Que sait-on généralement du christianisme en Chine ? De son arrivée, on ne retient généralement que l’activité des missionnaires jésuites, à partir de la fin du XVIe siècle. Dans cette pléiade de figures plus ou moins connues, l’Italien Matteo Ricci (1552-1610) devint l’un des tout premiers sinologues expérimentés. Ces catholiques ont marqué de leur présence une partie de la vie culturelle de l’empire du Milieu, avant d’être considérés comme les membres d’une secte dangereuse. En revanche, on connaît beaucoup moins bien les générations de premiers chrétiens, d’origine syriaque, qui s’établirent, presque mille ans plus tôt, au VIIe siècle, dans l’actuelle région de Xi’an.
Venus par les routes de l’Asie centrale, leurs prêtres adhéraient au nestorianisme, qui dominait alors l’Europe orientale. Leur doctrine, jugée hérétique après le concile de Nicée (325), professait que le Christ était constitué de deux personnes, l’une divine, l’autre humaine. Dans l’ensemble, ce « christianisme chinois du haut Moyen Age » est longtemps demeuré obscur. Les textes conservés étaient peu nombreux, certains étaient contestés, suspectés d’inauthenticité. Presque tous partageaient une réputation de syncrétisme : ils auraient combiné, ou même confondu, des éléments évangéliques avec des traits appartenant au mazdéisme, au taoïsme, au bouddhisme.
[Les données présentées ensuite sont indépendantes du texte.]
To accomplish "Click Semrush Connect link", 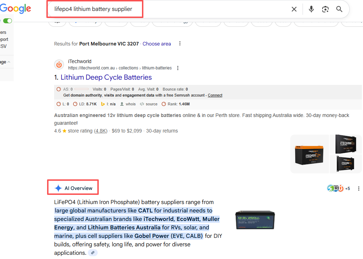I will [215, 95].

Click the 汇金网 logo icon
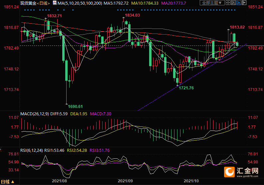[229, 172]
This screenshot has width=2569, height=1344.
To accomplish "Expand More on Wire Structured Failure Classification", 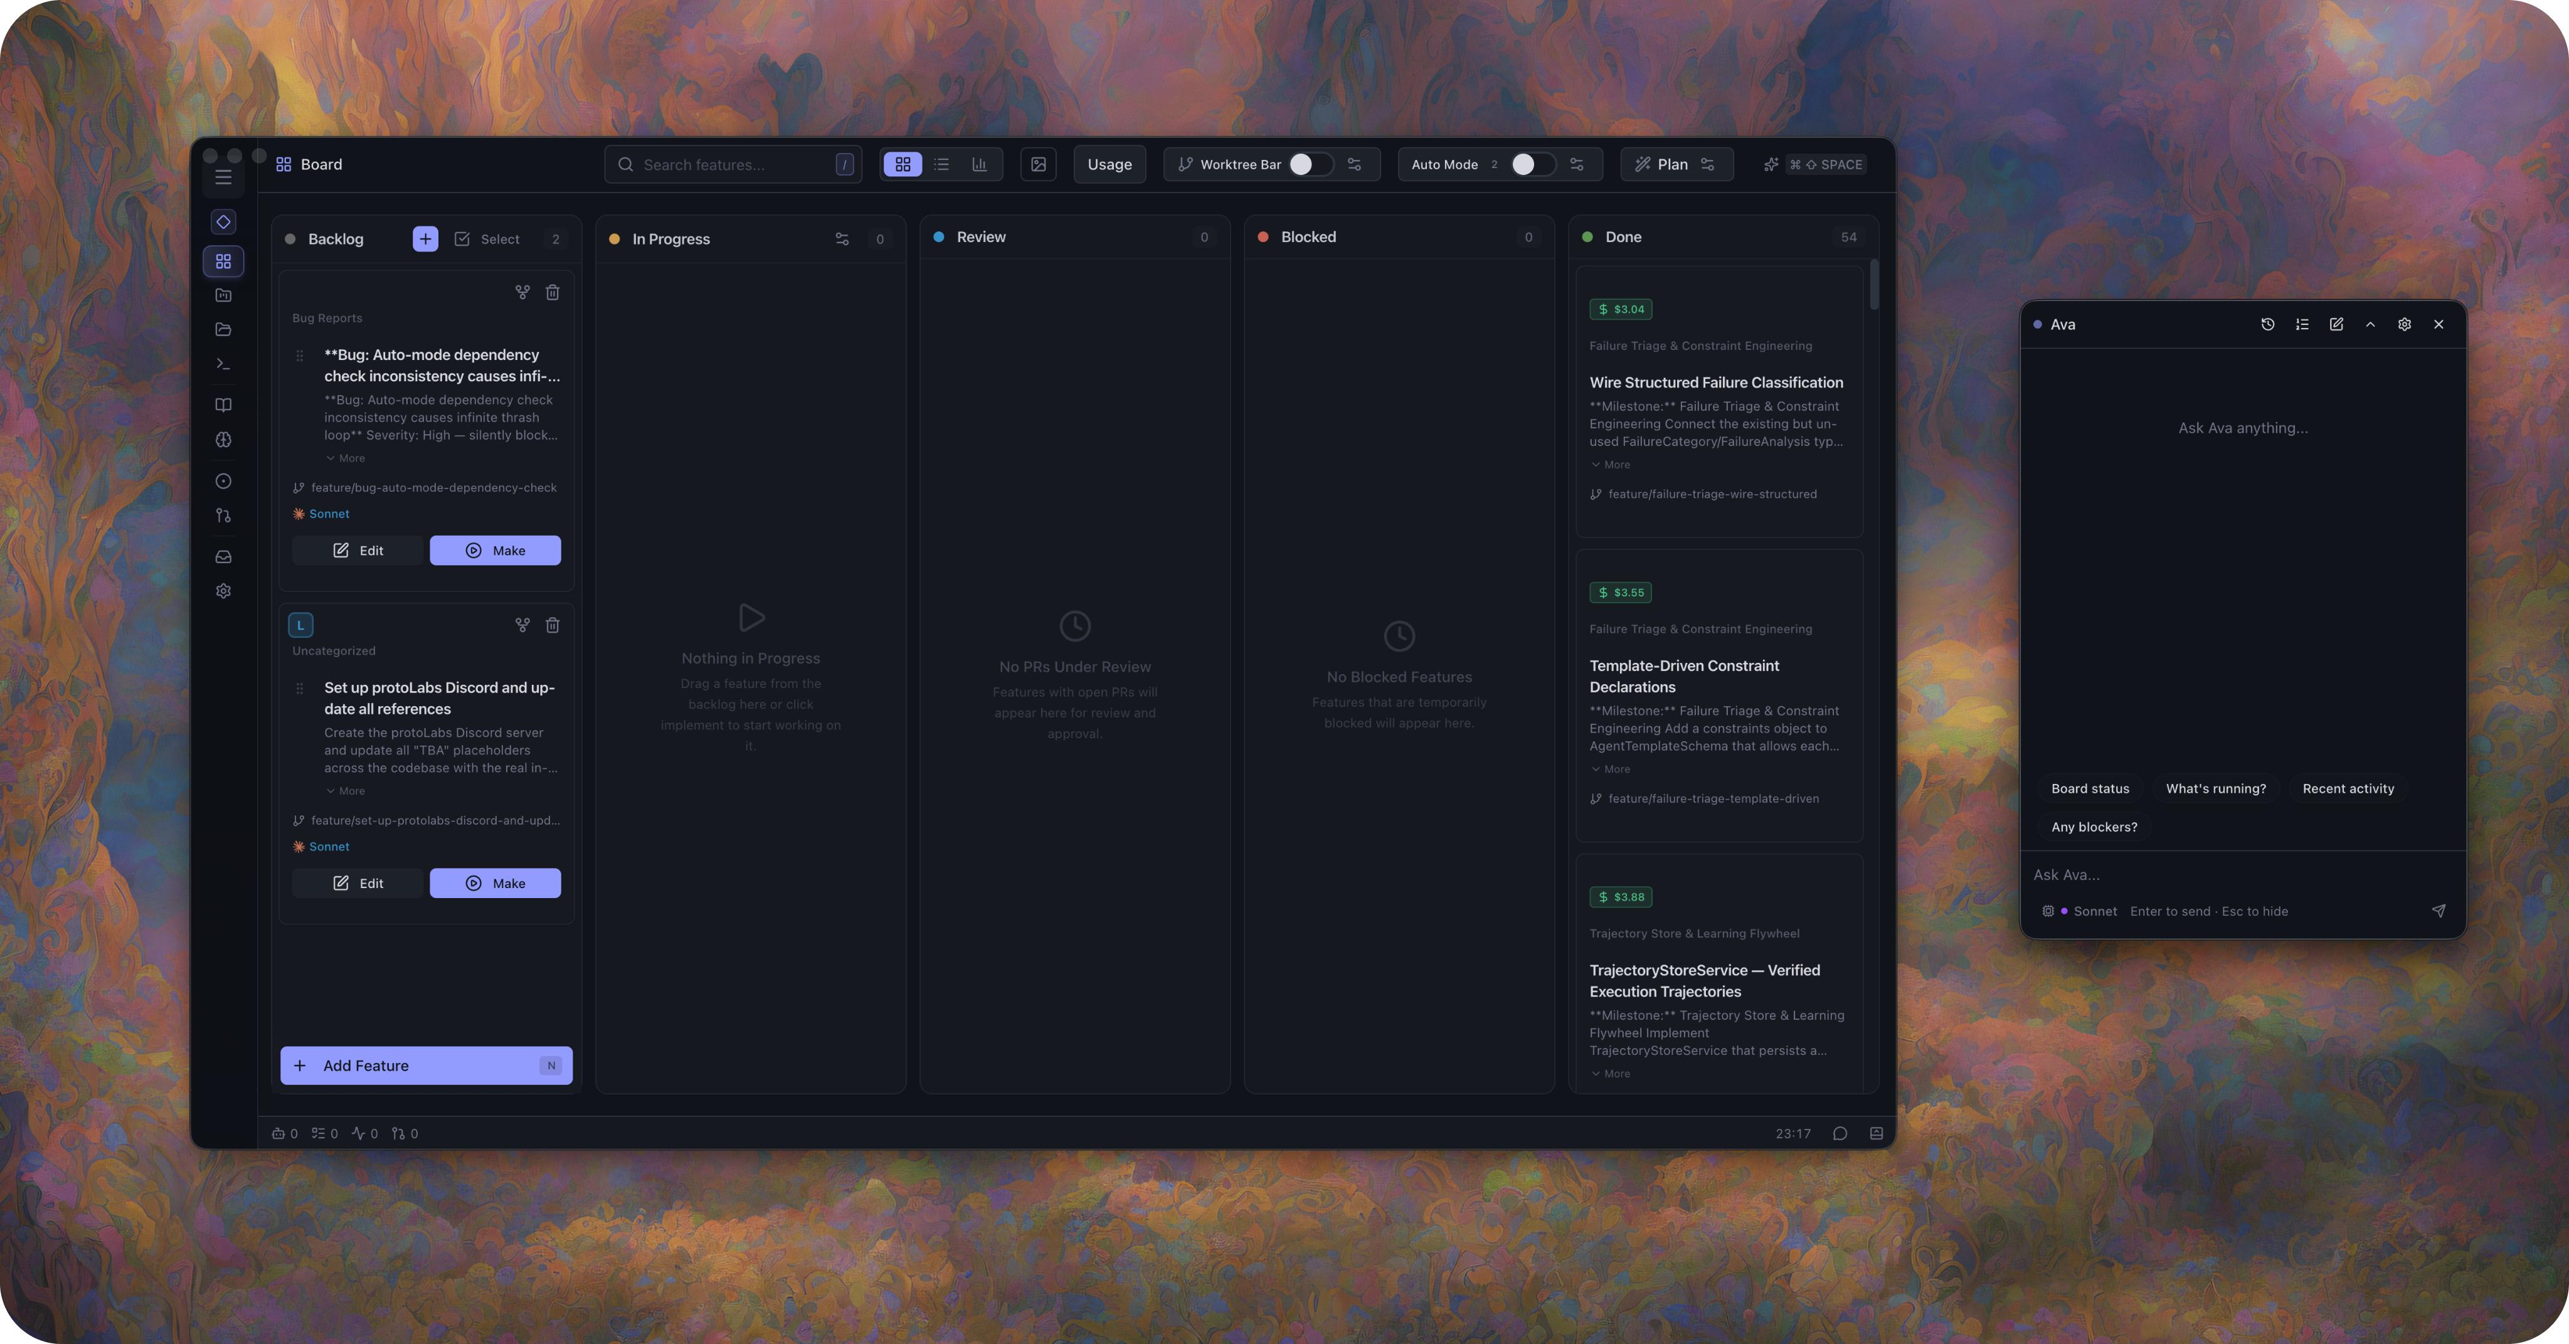I will coord(1611,465).
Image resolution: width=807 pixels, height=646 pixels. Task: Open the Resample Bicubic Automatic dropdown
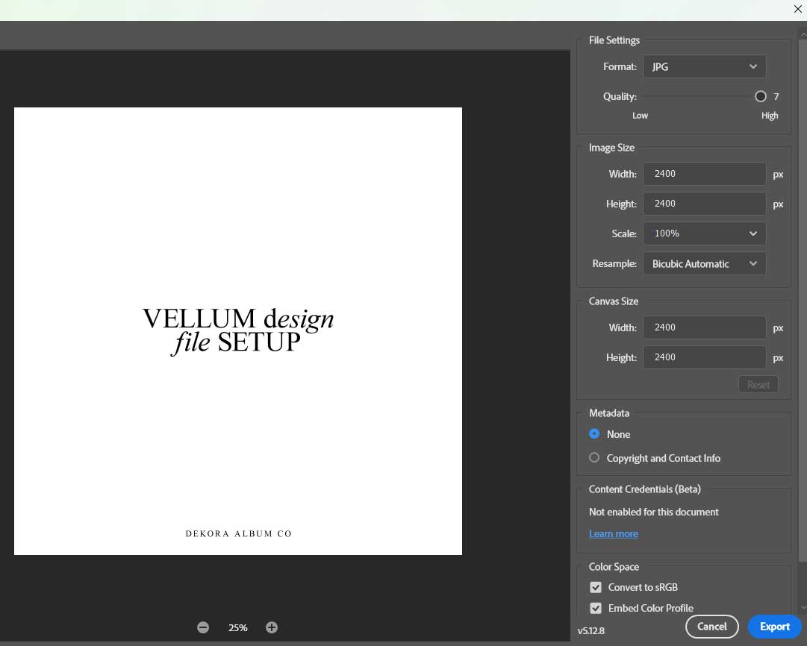(704, 263)
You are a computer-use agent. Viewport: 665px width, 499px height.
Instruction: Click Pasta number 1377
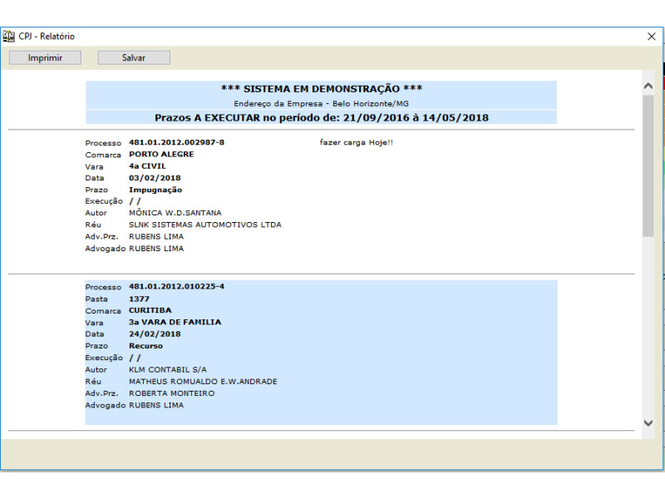click(139, 299)
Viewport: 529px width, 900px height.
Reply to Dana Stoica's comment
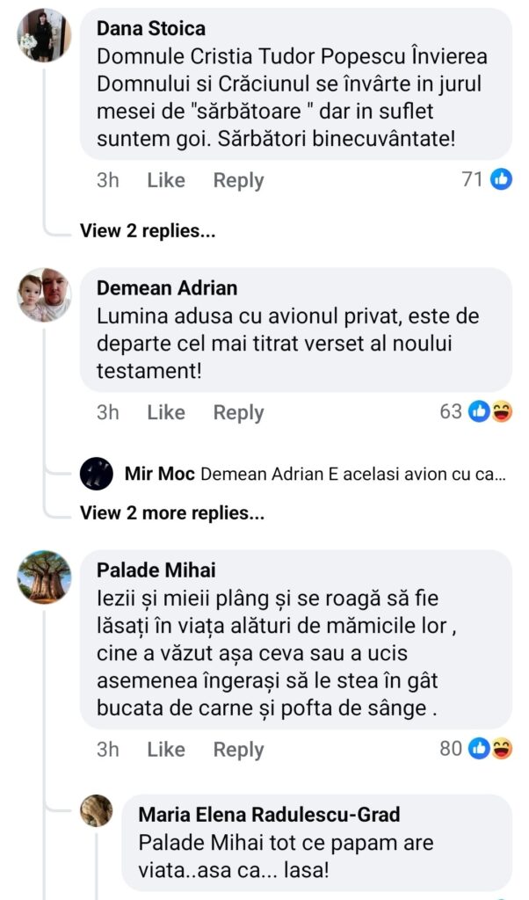(x=238, y=180)
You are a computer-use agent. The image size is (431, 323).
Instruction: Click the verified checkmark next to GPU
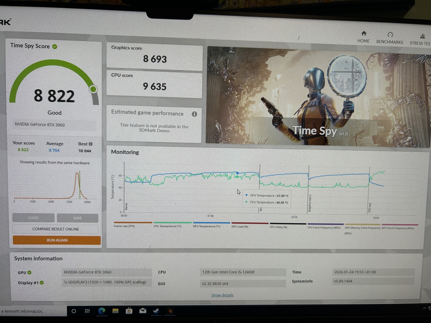[30, 272]
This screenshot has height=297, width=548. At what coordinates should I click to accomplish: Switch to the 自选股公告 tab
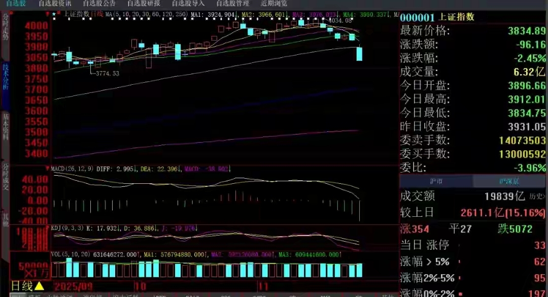click(99, 4)
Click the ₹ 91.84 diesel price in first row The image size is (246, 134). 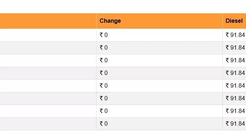click(235, 35)
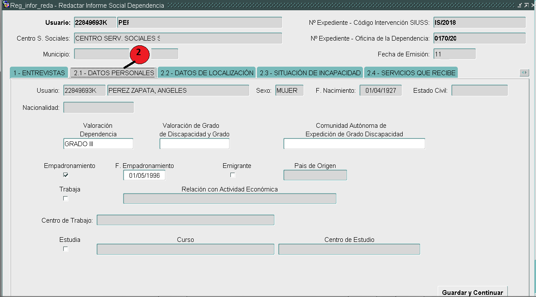Enable the Emigrante checkbox
Image resolution: width=536 pixels, height=297 pixels.
[x=233, y=175]

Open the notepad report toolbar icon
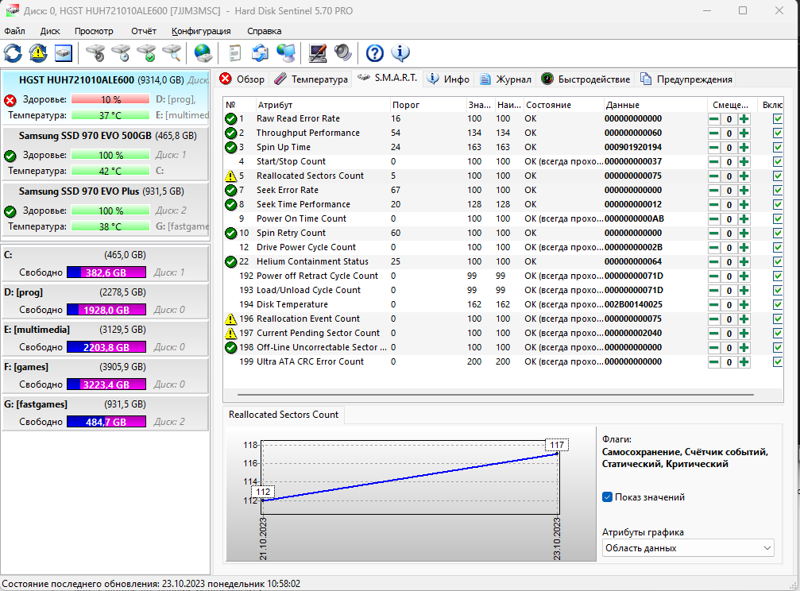coord(234,53)
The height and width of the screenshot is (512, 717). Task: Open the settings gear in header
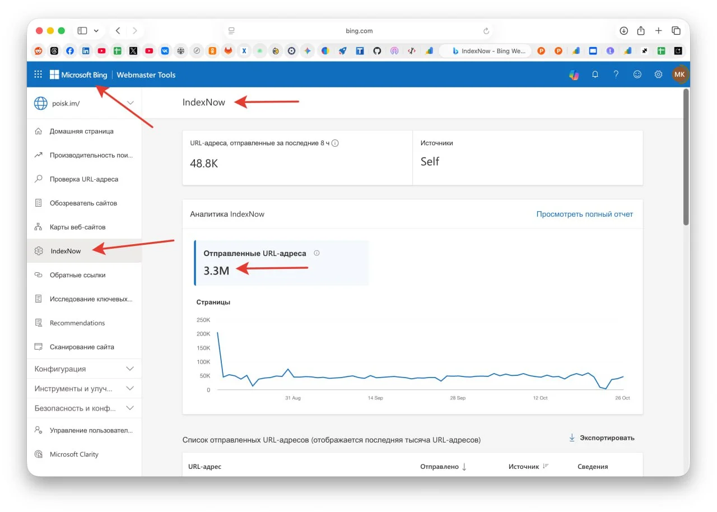coord(659,75)
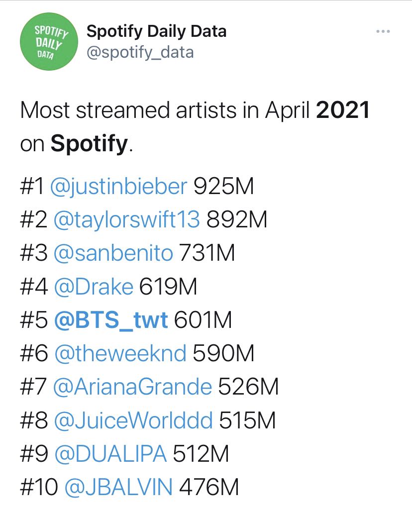Image resolution: width=412 pixels, height=511 pixels.
Task: Open the three-dot more options menu
Action: click(383, 32)
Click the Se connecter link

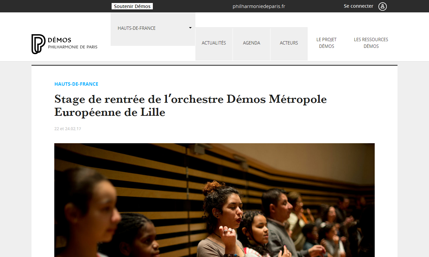point(358,6)
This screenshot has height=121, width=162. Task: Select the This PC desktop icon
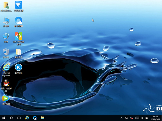[6, 20]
L’impressionnant labeur d’Alexis Balmont permet d’y voir plus clair. Cette thèse exemplaire, soutenue au Collège de France, a reçu du Vatican le prix Bellarmin. Si la lecture est fort austère, elle est d’un autre point de vue passionnante, parce qu’elle fait découvrir un ensemble de textes chinois diversifiés, dont les thèses et les formulations empruntent aux doctrines asiatiques pour défendre, globalement, des doctrines effectivement chrétiennes. Ce brévissime résumé ne rend pas justice à la finesse et la pondération de cette recherche. Car, pour démêler les énigmes enchevêtrées de ces rencontres lointaines, Alexis Balmont a su rassembler une série de compétences rarement réunies.